OJ: At the local level we setup awareness camps and walks, to raise funds for improving services to the premature infants both during the hospital stay and following discharge. Advent of social media has created a platform to help spread awareness to the masses at a scale previously unimaginable. It was purely by chance that we stumbled upon the ‘Hair Raising Challenge’.
One day during the course of routine work in the NICU, a couple of nurses dressed their hair like trolls. Seeing beyond what was visible, it got me thinking that there is a deeper meaning to what they did with their hair. A little historical context to understand why we chose ‘hair raising’ , in ancient times many cultures would place babies born 3-4 month early on the ground, knowing that Nature’s default for them is inevitable death.
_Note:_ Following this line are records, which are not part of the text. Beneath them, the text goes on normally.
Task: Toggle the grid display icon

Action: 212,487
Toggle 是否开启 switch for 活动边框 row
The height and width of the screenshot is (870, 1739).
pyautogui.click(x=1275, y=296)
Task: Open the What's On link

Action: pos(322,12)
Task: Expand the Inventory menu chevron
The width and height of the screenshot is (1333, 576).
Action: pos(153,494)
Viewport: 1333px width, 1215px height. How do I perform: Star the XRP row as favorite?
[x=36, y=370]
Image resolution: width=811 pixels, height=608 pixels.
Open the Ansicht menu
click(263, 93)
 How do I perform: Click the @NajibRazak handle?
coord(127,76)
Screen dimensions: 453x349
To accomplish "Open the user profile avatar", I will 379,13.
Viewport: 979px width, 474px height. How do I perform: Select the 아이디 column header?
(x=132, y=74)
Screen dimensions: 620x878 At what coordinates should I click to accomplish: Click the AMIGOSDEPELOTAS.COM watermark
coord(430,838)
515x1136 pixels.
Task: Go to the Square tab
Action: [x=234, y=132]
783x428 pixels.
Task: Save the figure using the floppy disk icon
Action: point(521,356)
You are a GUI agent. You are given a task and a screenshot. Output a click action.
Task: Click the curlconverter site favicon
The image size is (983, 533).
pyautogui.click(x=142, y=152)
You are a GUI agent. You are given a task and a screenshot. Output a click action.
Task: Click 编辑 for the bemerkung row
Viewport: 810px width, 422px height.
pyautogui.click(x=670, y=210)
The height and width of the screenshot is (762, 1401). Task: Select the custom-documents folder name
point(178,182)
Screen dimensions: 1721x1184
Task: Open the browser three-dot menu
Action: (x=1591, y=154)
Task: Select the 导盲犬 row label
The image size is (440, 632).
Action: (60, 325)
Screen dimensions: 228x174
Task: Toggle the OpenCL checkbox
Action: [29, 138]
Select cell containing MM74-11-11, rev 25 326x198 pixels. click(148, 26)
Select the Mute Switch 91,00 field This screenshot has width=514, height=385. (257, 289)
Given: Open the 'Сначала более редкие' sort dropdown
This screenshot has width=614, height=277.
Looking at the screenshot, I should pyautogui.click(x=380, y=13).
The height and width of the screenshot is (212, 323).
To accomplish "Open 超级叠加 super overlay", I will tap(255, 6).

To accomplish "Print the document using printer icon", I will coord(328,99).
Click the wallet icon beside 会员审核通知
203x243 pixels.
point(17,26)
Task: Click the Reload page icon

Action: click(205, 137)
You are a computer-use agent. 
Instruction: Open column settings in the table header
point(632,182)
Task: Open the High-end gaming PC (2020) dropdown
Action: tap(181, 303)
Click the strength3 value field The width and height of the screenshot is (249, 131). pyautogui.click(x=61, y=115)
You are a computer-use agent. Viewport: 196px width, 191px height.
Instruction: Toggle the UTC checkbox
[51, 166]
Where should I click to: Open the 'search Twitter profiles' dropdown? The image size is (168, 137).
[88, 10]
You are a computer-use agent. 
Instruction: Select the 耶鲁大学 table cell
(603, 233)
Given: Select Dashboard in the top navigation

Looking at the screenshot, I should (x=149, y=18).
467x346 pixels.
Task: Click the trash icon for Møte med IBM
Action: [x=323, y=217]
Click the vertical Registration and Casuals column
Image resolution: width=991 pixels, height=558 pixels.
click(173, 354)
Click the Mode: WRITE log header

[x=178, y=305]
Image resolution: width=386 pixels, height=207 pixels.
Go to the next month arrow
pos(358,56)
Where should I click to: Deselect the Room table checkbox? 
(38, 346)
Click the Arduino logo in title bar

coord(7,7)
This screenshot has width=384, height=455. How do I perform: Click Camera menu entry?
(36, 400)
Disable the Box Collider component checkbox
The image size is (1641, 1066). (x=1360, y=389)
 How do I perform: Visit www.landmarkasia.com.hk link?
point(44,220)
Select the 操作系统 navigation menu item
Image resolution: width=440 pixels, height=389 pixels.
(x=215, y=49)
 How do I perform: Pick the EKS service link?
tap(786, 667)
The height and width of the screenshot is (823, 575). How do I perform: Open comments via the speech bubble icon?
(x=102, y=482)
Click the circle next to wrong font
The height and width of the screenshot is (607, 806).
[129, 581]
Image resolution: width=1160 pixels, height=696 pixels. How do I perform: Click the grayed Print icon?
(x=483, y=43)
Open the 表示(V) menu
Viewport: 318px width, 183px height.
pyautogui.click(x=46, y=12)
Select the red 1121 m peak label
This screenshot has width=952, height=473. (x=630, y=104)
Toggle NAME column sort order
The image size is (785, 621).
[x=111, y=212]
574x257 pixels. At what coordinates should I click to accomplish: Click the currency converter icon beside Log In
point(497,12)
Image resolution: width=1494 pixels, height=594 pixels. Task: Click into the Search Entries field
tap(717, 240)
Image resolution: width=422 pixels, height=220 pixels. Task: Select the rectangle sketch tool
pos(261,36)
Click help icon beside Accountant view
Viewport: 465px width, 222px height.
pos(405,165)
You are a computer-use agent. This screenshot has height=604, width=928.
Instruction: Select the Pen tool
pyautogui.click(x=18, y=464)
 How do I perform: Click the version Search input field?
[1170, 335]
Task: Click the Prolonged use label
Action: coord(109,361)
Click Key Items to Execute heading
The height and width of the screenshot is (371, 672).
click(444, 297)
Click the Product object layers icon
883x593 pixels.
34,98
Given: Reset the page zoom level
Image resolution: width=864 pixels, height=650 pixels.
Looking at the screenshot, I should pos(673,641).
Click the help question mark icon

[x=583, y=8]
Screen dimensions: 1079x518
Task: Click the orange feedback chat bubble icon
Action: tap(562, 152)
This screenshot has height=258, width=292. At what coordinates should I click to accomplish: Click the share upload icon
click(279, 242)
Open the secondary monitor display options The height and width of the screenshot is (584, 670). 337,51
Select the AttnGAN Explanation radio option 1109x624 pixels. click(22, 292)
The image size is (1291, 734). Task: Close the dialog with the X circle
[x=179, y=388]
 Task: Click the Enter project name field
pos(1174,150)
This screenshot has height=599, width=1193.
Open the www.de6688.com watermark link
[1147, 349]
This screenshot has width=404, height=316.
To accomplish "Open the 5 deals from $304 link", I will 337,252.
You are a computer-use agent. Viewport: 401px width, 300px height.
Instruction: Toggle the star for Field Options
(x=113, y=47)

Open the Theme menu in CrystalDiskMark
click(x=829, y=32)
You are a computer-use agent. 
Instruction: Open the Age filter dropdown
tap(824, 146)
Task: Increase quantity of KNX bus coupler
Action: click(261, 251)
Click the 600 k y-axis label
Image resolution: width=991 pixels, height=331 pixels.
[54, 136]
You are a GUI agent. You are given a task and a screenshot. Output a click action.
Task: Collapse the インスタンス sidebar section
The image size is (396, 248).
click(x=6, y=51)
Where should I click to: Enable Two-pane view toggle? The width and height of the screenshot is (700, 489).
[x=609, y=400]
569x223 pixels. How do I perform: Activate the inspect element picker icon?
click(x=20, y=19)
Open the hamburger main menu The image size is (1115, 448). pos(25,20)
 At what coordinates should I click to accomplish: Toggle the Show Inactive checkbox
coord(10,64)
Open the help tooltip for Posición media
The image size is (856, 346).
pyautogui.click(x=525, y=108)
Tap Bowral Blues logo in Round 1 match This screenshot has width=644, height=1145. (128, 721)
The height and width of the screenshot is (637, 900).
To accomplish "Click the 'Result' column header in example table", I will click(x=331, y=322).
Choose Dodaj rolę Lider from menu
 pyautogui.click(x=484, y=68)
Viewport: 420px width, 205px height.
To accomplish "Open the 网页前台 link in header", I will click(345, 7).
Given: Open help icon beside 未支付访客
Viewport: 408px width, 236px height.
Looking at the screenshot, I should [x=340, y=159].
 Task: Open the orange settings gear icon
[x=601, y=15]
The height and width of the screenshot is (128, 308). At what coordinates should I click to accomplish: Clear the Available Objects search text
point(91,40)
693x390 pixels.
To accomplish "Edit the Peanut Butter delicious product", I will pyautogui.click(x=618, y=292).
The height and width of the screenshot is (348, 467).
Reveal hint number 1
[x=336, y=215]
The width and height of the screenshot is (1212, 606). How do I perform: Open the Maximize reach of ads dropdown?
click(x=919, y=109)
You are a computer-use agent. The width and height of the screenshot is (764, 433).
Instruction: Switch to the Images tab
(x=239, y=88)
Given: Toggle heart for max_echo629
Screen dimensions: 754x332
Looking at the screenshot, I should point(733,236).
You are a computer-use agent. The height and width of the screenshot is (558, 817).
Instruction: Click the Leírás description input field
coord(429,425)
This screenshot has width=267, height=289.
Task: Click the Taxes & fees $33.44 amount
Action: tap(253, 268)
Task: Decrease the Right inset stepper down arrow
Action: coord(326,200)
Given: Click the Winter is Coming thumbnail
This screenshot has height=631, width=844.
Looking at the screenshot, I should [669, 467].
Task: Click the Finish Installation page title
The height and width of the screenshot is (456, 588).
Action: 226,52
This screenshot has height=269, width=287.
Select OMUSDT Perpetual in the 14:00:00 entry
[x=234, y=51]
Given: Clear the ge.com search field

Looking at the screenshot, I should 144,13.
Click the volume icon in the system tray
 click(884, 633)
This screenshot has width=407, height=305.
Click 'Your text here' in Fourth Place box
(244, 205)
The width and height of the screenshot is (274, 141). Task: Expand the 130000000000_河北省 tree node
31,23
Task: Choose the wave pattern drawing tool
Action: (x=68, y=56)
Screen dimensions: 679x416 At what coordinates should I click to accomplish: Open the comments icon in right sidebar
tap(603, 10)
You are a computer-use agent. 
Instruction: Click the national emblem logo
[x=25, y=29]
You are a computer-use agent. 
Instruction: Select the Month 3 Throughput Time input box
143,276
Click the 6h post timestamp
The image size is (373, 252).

In the last few decades, NICU personnel everywhere have ‘raised them up’ and fought against Natures default to save these fragile lives.
In an attempt for regular people to appreciate the work of NICU personnel and the grit of preemie’s themselves, we created a challenge for everyone to counter another law of Nature, the law of gravity and raise their hair up. We also request that they make a donation to our hospital or any hospital of their choice that provides care to premature babies. These donations would firstly help us provide the best possible care and secondly provide funding for research to improve the outcome in premature babies.
AK: How long have you been connected to NICU at USA Children’s & Women’s Hospital? Could you brief your experience a bit?
OJ: I have been with USA C&W NICU for close to 2 years and I have seen firsthand, the camaraderie among staff members, and their passion for saving preemie babies is second to none.
” We request that they make a donation to our hospital or any hospital of their choice that provides care to premature babies”
AK: What are the ways to improve the service?
OJ: For obvious reasons taking care of preemies is heavily dependent on expensive infrastructure and specialized equipment, and with changing technologies it needs to be changed or replenished often.
AK: What are the tools and techniques and machines required for improvement?
OJ: The usual equipment needed for basic care on extremely premature babies are Incubator, Neonatal Ventilator, Transport Isolette, an array of monitoring devices and infusion pumps, and consumables like central line sets, lumbar puncture trays just to name a few.
AK: How successful has the fundraising been till date?
OJ: In the first few days of starting the challenge, we have had overwhelming participation from families and friends of NICU “graduates” in the southern Alabama and southern Mississippi region.
Let us come forward and make the mission of NICU, a successful and glorious one!